Here are some pictures of some of my favorite feet. These are all pots that I own and non of them were made by me. I really like feet (of pots) for whatever reason, I think most potters do. Feet are often times the best part of a good pot, for me. They are also often what make bad pots bad. I think the pots above represent a wide enough variety and display well what I am interested in. Anyone care to guess who these pots were made by. There are two pots made by the same person but other than that there are no repeats.
I am finally getting to a point with these lidded pitchers where I feel like I know what I want from them. Meaning that I feel that I have worked out enough of the details so that I can actually be somewhat satisfied with them. This does not mean that they are done evolving, It just means that they are to a point were I will fire them.
The two pitchers above are quite small. I think I would envision them as personal teapots. I am avoiding telling you to many of my ideas about them because I would like to request some feedback on them. I would like anyone who has time to give me a one word critique of the two pitchers above. Just simply comment on the post with the word that comes to mind when you see them. All feedback will be much appreciated.
I spent the better half of this past September in Gresham, Wisconsin assisting Simon Levin in firing his Anagama. To date, this has been my most influential experience in ceramics. Working with Simon and his apprentices, who are all very talented potters, has taught me a lot. Through working with them I have learned the importance in deciding who you surround yourself with. It is very inspiring to me to be at the bottom of the pack and feel the need to catch up.

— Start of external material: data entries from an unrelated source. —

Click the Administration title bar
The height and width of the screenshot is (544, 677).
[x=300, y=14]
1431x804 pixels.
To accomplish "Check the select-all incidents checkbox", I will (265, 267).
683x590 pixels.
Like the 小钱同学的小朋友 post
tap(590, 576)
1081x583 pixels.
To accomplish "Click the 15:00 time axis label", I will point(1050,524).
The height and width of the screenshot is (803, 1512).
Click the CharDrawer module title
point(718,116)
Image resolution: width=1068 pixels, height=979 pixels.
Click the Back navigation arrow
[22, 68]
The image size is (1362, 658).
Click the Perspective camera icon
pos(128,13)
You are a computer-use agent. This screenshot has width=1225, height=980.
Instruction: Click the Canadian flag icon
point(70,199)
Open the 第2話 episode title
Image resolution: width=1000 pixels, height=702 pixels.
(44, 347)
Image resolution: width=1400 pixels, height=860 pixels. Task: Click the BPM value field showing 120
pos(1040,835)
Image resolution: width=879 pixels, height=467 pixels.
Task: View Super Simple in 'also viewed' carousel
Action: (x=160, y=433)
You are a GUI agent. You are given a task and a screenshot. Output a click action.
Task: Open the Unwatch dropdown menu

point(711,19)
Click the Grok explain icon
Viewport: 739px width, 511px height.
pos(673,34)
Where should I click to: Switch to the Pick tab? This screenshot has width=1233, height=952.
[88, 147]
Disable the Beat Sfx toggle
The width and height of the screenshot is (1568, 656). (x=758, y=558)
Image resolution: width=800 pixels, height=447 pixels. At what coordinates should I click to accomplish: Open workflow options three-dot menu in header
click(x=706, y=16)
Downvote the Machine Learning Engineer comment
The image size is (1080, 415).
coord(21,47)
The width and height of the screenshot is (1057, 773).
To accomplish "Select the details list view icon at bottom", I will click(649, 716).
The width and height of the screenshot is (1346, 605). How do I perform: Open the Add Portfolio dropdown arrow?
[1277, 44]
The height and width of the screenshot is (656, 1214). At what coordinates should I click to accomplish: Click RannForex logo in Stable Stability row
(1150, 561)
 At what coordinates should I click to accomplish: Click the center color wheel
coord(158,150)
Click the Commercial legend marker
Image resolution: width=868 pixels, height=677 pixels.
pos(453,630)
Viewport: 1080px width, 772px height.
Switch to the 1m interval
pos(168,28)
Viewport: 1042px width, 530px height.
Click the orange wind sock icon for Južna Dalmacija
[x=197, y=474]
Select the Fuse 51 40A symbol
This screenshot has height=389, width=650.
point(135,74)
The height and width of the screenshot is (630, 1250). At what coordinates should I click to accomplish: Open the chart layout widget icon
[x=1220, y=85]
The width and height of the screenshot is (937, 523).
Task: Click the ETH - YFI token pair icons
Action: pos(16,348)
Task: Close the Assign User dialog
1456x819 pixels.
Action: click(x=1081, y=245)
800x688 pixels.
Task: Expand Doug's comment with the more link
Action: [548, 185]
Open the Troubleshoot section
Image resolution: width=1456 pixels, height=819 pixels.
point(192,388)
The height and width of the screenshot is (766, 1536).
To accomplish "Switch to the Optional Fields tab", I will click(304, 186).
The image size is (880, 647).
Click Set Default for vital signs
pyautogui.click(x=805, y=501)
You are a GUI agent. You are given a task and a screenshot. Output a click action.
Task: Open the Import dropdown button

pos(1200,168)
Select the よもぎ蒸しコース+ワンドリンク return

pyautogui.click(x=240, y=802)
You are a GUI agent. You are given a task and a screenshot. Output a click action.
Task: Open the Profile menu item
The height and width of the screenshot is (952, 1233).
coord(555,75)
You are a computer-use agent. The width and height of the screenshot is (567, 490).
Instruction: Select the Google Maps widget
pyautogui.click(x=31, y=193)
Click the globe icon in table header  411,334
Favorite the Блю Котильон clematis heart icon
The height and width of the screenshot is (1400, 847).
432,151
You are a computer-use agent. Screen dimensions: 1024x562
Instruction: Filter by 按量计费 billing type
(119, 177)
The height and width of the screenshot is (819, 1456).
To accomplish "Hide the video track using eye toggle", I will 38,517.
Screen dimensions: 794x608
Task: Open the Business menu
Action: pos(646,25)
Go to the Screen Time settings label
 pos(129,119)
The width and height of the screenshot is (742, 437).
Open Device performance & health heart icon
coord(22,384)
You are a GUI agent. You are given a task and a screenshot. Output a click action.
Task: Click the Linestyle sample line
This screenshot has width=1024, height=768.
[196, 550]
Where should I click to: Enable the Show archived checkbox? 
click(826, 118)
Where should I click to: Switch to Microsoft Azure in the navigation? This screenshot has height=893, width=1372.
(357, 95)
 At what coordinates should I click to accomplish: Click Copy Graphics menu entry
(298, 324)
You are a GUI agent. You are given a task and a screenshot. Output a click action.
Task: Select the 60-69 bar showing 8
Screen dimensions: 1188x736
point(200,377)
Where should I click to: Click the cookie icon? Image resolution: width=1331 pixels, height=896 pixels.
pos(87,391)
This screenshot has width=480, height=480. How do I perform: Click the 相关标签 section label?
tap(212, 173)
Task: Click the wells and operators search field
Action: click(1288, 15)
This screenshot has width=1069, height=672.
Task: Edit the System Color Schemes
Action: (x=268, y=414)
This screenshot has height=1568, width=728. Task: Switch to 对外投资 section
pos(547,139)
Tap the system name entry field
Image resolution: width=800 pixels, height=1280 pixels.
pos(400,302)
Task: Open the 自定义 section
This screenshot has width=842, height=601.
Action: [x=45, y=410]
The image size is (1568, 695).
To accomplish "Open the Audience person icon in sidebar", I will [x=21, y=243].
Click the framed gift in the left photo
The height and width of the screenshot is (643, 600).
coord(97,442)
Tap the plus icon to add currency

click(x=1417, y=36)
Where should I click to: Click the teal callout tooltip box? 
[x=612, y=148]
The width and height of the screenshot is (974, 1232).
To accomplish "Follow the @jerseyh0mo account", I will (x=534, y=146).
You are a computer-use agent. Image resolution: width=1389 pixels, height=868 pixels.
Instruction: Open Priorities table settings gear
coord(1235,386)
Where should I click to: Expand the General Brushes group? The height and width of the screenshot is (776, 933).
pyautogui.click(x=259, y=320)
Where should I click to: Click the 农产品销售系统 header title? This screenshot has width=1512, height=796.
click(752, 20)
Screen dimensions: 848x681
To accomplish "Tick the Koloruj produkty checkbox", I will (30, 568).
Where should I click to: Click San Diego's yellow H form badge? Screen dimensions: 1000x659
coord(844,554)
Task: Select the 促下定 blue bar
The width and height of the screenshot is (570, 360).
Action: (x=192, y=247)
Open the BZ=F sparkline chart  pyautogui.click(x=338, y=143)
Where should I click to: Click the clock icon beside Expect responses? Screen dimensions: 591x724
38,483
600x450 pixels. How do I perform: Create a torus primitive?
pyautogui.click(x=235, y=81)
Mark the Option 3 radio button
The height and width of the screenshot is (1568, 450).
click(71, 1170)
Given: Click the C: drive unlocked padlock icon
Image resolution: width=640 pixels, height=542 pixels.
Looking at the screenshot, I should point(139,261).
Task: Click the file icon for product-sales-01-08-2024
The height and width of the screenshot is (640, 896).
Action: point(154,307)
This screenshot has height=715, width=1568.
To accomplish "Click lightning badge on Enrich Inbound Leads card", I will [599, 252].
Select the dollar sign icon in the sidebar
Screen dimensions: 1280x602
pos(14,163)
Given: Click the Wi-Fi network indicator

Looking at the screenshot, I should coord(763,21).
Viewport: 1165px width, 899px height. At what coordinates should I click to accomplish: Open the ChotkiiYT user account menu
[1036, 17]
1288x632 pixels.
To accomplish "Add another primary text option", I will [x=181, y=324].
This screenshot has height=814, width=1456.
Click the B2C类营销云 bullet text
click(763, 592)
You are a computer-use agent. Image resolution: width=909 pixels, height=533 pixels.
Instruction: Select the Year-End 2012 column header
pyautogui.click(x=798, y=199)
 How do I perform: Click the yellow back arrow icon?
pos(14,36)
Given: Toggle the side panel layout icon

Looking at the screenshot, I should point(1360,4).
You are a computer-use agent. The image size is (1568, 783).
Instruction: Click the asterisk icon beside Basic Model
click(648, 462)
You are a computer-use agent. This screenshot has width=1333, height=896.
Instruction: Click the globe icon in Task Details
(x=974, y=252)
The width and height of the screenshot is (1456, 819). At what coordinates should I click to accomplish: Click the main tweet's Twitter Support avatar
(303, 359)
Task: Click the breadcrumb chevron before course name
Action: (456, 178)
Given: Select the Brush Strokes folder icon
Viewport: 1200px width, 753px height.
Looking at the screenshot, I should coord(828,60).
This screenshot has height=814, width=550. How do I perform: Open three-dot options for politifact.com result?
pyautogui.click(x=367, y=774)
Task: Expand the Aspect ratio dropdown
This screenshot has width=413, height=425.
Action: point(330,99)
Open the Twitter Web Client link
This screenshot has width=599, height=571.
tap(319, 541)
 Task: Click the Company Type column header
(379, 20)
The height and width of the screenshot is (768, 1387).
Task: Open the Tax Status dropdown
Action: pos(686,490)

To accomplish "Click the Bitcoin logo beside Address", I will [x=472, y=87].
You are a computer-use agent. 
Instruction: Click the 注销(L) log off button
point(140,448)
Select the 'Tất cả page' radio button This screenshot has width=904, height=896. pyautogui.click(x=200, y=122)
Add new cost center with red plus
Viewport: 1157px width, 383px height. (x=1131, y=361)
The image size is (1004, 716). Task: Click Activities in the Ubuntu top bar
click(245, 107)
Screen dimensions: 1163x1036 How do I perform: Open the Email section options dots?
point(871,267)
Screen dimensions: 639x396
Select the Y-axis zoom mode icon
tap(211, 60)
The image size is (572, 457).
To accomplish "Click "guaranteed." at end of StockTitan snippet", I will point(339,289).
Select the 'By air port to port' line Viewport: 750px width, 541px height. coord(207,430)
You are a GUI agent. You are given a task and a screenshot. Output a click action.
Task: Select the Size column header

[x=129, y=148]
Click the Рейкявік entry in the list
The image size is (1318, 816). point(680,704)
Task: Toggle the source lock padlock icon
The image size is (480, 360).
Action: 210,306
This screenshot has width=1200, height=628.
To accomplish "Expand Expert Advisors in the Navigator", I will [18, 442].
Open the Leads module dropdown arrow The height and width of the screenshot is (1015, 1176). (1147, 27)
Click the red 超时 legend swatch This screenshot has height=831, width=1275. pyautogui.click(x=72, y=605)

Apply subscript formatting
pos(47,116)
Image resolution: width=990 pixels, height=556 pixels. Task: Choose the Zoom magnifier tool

We fired Simon's Anagama for six days and then downfired. Downfiring is a technique Simon developed. It is similar to reduction cooling but he lets the kiln re-oxidise after every stoke in the downfiring as opposed to keeping the kiln in reduction during the entire cooling cycle.
Simon also fires his kiln a lot cooler (in temperature) than most people. Cone ten's were down in the hottest parts after firing for six days. The kiln never got over 2200 degrees. The ash was melted by the heat work as opposed to just temperature, meaning heat over time.
The kiln is fired in a very controlled manor with a detailed hourly kiln log and thermocouple. Simon's goal is to produce lots of "information" on the surface of the pots. He has adapted the firing schedule in order to emphasize the surfaces he wants. He is also very conscious in loading the kiln. Every pot is very carefully wadded in place and some wads are hung between pots to create more information and flame path on the pots.
I have Incorporated a cup form that I have been working with into some pouring pots. I took the essential form of the cup and changed the proportions and size of them in order to make them work with a teapot and lidded pitcher form. Although the cup form was originally influenced by a cup of sequoia millers that I have, I feel that I have stolen the form rather than borrowed it. Stealing means that you take the idea and make it your own while borrowing suggests that you use the idea but do not change it. I have found that using the same essential form for a teapot and cups helps to make sets that "work" visually.The spout and lugs on this teapot help to balance the angular form of the pot. This teapot will eventually have a woven reed handle. The handle will also aid the balance and help to soften up the angular body of the pot.
I have been working with a sketch book a lot, drawing pots that I may eventually make. I arrived at this lidded pitcher form by drawing different versions of the aforementioned cup form and stretching the proportions. Then I think about what form it could be and add the necessary parts to the drawing. I think that drawing pots really helps to balance out the proportion of pots and also to weed out a lot of bad ideas.